During the long months of time-consuming work, the artist created every vessel in accordance with the traditional rules of the ceramic craft. The vessels appear timeless in their pure, simple form. Each bowl, though delicate and fragile, is a promise of durability. Each of them is unique, characterized by its own colours and patterns, with nearly transparent glazing. The smudges created by the firing process endow them with individualized appearance. Young-Jae Lee uses the imperfections of surface deliberately to evoke a sense of roughness. The vessels pick up the interplay of light and shadow conditioned by the surrounding architecture and intensify it. The bowls catch the light that is diffracted on their dome-like shapes and projects the reflexes into the chalices, casting innumerable shadows around. They invite the visitors to pause for a moment and let their eyes follow the nearly infinite number of seemingly familiar everyday objects. They force a viewer to change their perspective: you look at them from above, then you kneel to send a glance between the shining vessels. Just as the bowls, with their grooves, undulations, lines and transitions from one colour to another, evoke an association of landscapes, so does the installation of vessels on the floor form a poetic scenery.

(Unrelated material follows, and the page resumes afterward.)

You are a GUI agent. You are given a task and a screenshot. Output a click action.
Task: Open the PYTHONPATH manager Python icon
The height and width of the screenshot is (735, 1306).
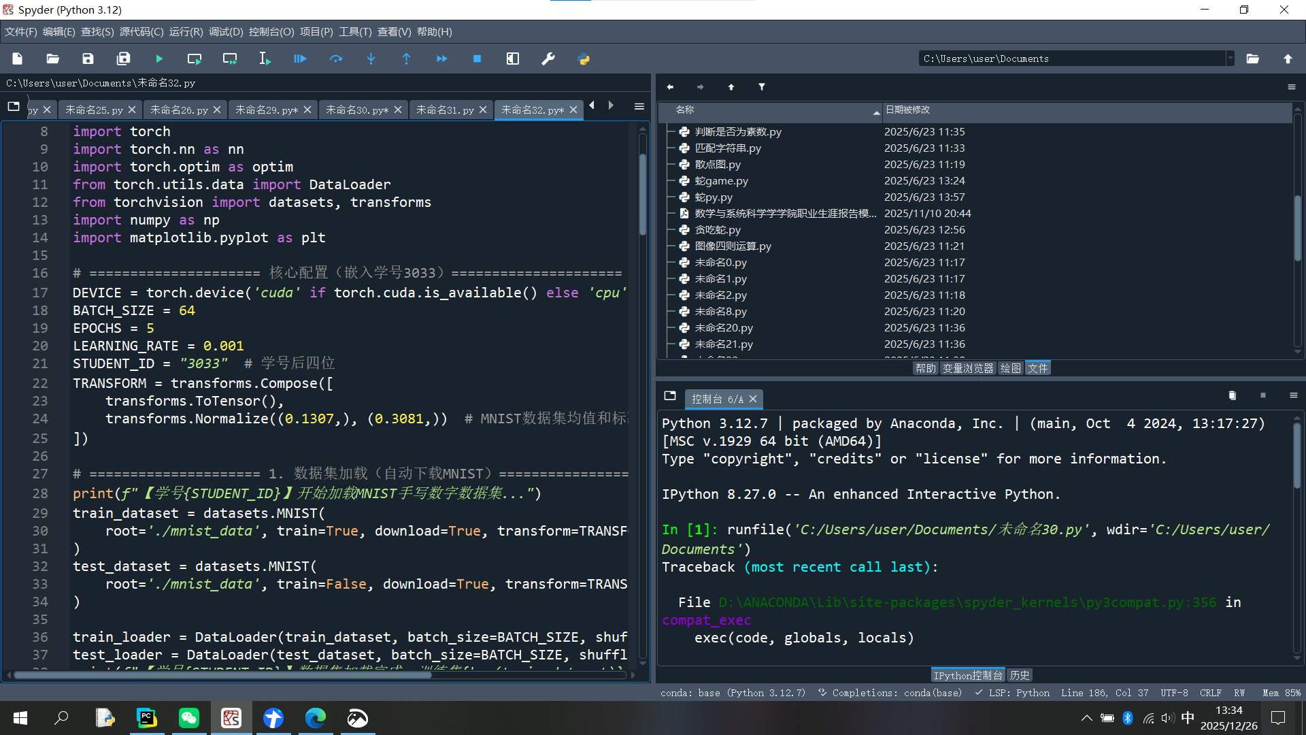tap(584, 59)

This form of bowls has been known to man from the earliest of times. Each of them is a craft product, handmade and therefore unique. They bear the traces of their creator’s hand and the creative processes on the pottery wheel and in the kiln. Other than by colour, thy differ in form, size, and outline. Each combines the artist’s experience and vision. Her experience is based on the ancient handicraft tradition, and the artist has gained it by making countless vessels. Although the flattened bowls in this group, with diameters of over half a metre, are quite big, the artist is able to work them on the pottery wheel herself.
It was music that inspired Young-Jae Lee to create this bowl form. She drew inspiration from Olivier Messiaen’s ‘Quatuor pour la fin du temps’ (‘Quartet for the End of Time’). The French composer completed the piece in 1941, as a prisoner of a German concentration camp, exploring in his work the motif of Saint John’s Apocalypse.
Korean artist, living and working in Germany for the past forty years. Born in Seoul, South Korea, she was trained in ceramics there, and continued her education in Germany, where she moved in 1972. After completing her art studies in Wiesbaden, she set up her first ceramic workshop while studying art history at the University of Heidelberg. Over the following three years she taught at the Gesamthochschule in Kassel. Since 1987 she has headed the Keramische Werkstatt Margaretenhöhe in Essen.
Young-Jae Lee has been developing Margaretenhöhe’s programme as its designer, technologist, and manager. The workshop’s philosophy is derived from the tradition of the Bauhaus. Its products have gained considerable recognition at design fairs, winning numerous awards, and the collections of vessels by its ceramic workers have been exhibited at handicraft fairs and applied arts galleries in Germany and other European countries. Young-Jae Lee’s works have also been shown in Japan and South Korea.
This success would not have been possible without Young-Jae Lee’s personality, talent, hard work and passion, pronouncedly manifested in her works, in her artistic ceramic vessels. The artist has received such awards as the Bampi-Preis (1981) or the Bayerischer Staatspreis, and her works are included in a number of museum and other collections all over the world. The exhibition at the Manggha Museum is one of the events held in connection with the conferment of an honorary doctorate on the artist by the Eugeniusz Geppert Academy of Fine Arts in Wrocław.